This scenario is one that,
after more than a two-year delay, the Bluetooth special
interest group (SIG) plans to manifest for consumers and
mobile professionals alike beginning this year. But, for
all the hype about Bluetooth-enabled devices, they aren't
exactly crowding the shelves of consumer electronics stores.
BLUETOOTH'S CAVITIES Some
of the estimations made by the initial five-promoter companies
of the SIG - Ericsson, Intel, Nokia, IBM and Toshiba -
in 1998 may have naively configured the amount of time
it would take to finalize the specifications of a short-range
wireless protocol. And while strength may be found in
numbers, the addition of another 2,069 companies to the
SIG since 1998 poses its own unique set of challenges.
"Whenever you have this
kind of industry-wide, de facto standard that everybody
at least superficially favors, you just run into the problem
that it's very slow to get all of the specific standards
and protocols accepted and out in the marketplace, versus
if one company just took the lead and developed it all
themselves," says Elliott Hamilton, director of the Strategis
Group's global wireless group.
Another related factor that's
been stifling Bluetooth's emergence, as with any new technology,
is cost. Manufacturers have to discern whether or not
implementing a new feature gives them enough differentiation
to be worth the added cost. Microchip manufacturers have
been trying to develop an economical chip set that can
be embedded in the various devices - phones, laptops,
PDAs, printers - to make them Bluetooth-enabled. Talk
circulating in the industry posits $5 as the eventual
target of a Bluetooth chip set.
"Eventual" is the key word
here.
Troy Holtby, product manager
for mobile products at 3Com, sees a catch-22 at work:
"It's not going to get cheap until people buy more. And
people aren't going to buy more until it becomes cheap."
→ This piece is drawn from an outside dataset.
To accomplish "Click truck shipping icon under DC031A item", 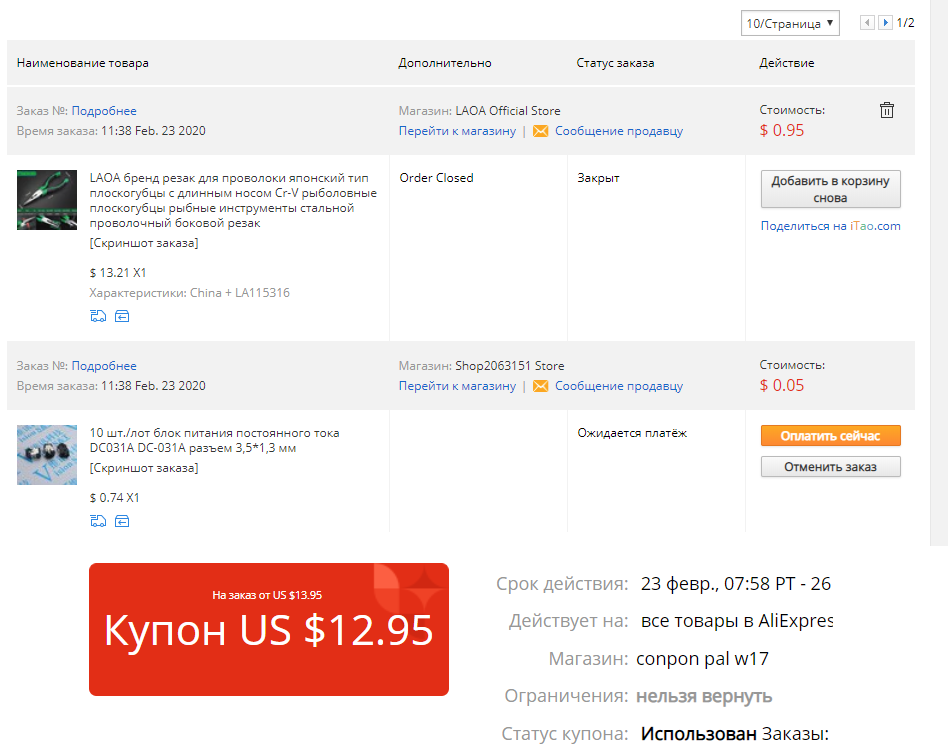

Success of consumer adaptation
to this technology depends upon the ubiquity of devices.
And when some of those products
and their corresponding services - such as Motorola's
Timeport 270 phone and PC-enabler - card hit the store
shelves, members of the Bluetooth SIG still may not have
overcome their biggest Bluetooth-ache, the 11-megabit
per second wireless networking protocol that's known as
Apple's AirPort in the Macintosh world and as 802.11b
in the PC world.
802.11b poses many challenges
to Bluetooth, both from a technological and a marketing
standpoint. Both wireless protocols operate in the same
unregulated 2.4 gigahertz frequency spectrum. The difference
is that 802.11b is an enterprise tool that requires an
infrastructure, generally networking in a corporation,
and it delivers much higher data rates than Bluetooth
(the latter transmits data up to 30 meters at 720 kbps).
Bluetooth's modus operandi is ad-hoc networking, or the
ability to form networks on the fly without having a single
server device attending to many clients.
But Bluetooth might be able
to offload some of 802.11b's use in a corporation, maintains
Skip Bryan, director of technological market development
at Ericsson Inc. Suppose that two or three coworkers share
a printer: It needn't be on the network backbone.
"Maybe it's just a local
printer that can be shared via Bluetooth," he says. "That
takes some of the workload and congestion off of the Internet
within a corporation."
The problem with this overlapping
functionality - or with 802.11b and Bluetooth even remotely
coming into contact with each other - is that they will
significantly interfere with each other's transmissions,
so much so that the 802 connection will be completely
destroyed.
A confrontation looms on
the horizon, when Bluetooth-enabled devices begin to infest
802.11b-powered corporate environments from the bottom
up, from the employees themselves. It seems highly improbable
that IT department managers will issue edicts that force
workers to leave their Bluetooth-enabled mobile phones,
PDAs and laptops in their cars. But if this issue of incompatibility
is not addressed by the SIG adequately enough, "then it
will come down to these two technologies competing and
I think both products will be marginalized in that event,"
Holtby says.
Bluetooth and 802.11b will
also square off on the marketing front. The challenge
for Bluetooth to differentiate itself from 802.11b will
be huge, says Sarah Kim, an analyst with the Yankee Group's
wireless mobile technologies planning services:
"Can I tell the difference
between 802.11 and Bluetooth? They keep telling me yes;
they're two different products. I understand that. But
would my mom be able to walk into a store, pick up a box
and know that she's the right user for the right product?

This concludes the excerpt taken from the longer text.